Se han puesto en pie, se han arreglado la ropa y las melenas desordenadas, y
han franqueado la puerta tan campantes.
—En
efecto, señor...
—No me
he presentado, es cierto. Julio Magro. Para servirle.
—¿Es
usted...?
—Un
modesto comisario con afición a los dulces, cuyo nombre aparece en la prensa
mucho más a menudo de lo que sería sensato y hasta recomendable. Tanto
sensacionalismo aturde a los sospechosos, y se lían a mentir a troche y moche
hasta cuando son inocentes. Un engorro, Eduardo, un despropósito.
—¡Cuánto
lo siento, Julio! No le importa que lo llame por su nombre de pila, ¿verdad?
Sigo todos sus casos con tanta devoción que ahora casi siento como si lo
conociese desde siempre... Y es usted tan perspicaz como lo imaginaba.
—No me
dé jabón, buen hombre, que todavía no hemos dado por concluida nuestra pequeña
charla.

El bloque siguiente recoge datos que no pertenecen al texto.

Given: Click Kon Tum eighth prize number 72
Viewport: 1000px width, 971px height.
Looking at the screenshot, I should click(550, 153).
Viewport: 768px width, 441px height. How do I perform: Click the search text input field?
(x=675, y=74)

Hemos acordado que llevaba aquí, colgado, desde las seis de la mañana.
—Puntualmente.
—Muy
pronto emprende su turno.
—Antes
del alba.
—Cosa
rara, ¿no cree?, siendo su tarea la de limpiar ventanales a varios metros del
suelo. Una vista envidiable, la suya, que vence la oscuridad.
—Cuanto
antes se empieza, antes su acaba.
—Ya. Y
se hace además la manicura.
—¿A qué
se refiere?
—A esas
manos suaves, sin atisbo de callos o uñas descantilladas. Debe de ser el único
limpiacristales de la ciudad con dedos de pianista –se demoró aquí en un
silencio sagaz– o de escritor.
—De escritor.
—¿A qué vino en realidad en mitad de la noche?
—Yo no las he matado.
—Ya lo supongo; de otro modo, tendría que haberlas resucitado luego y eso se me
antoja harto más improbable.
—Vine aquí a...
—... prosiga, Eduardo, vino a robar...
—No, Julio, no. ¿Robar? Vine a recuperar algo que era mío.

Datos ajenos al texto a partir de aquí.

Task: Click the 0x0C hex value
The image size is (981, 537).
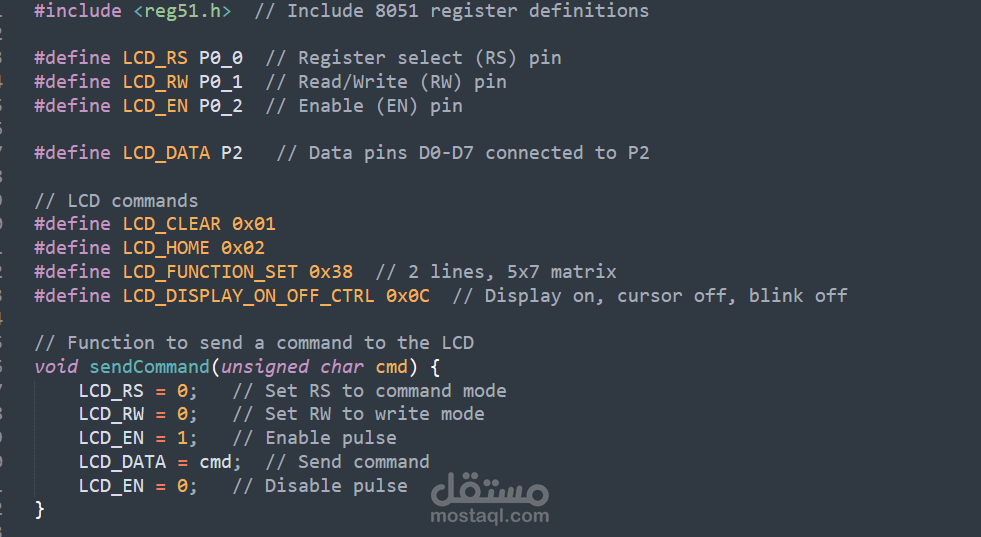Action: point(407,296)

—¿De veras? Cójalo, entonces. Estamos los dos solos en esta casa vacía. Hoy han
entrado aquí quince agentes de homicidios y veinte jovencitas lozanas,
finadas y resurrectas. ¿Quién iba a pensar mal precisamente de usted? Tome lo
que le trajo a este lugar y váyase con la conciencia tranquila.
Eduardo
dudó de las intenciones de Magro. Después, en un arrebato, se precipitó dentro
del despacho del fondo del pasillo y sacó de allí al menos siete cajas de
cartón finamente empapeladas. Pesaban lo suyo y estaban convenientemente
etiquetadas como "Manuscritos".
—Ya le
ayudo –se prestó, agachándose fatigosamente y levantando tres de los
bultos–. Salgamos de la casa antes de que aparezca su dueña: mi jefe debe de
haberle comunicado la irrupción policial con empalagosa reverencia hace un buen
rato.
—¿No va usted a impedírmelo?
—Quien roba a un ladrón tiene cien años de perdón, o eso dicen.
Mientras
dejaban atrás el pasaje, el sabueso reía entre dientes.
—Quizá
debería tomar usted el sol. ¿No está muy pálido para ser el negro de nadie?
–celebró a carcajadas su propio chiste y a continuación propuso–: ¿Le acompaño a
guardar esto a buen recaudo y me invita a cambio a unos buñuelos?
Y
aunque Eduardo recelaba si el comisario pretendía confraternizar o si lo estaba
poniendo abiertamente bajo su vigilancia, su compañía era agradable y también
él se pirraba por los buñuelos. Aun así, tarde o temprano tendría que
deshacerse de él para continuar desvalijando los archivos de todas sus
escritoras ágrafas. No podía posponer su plan.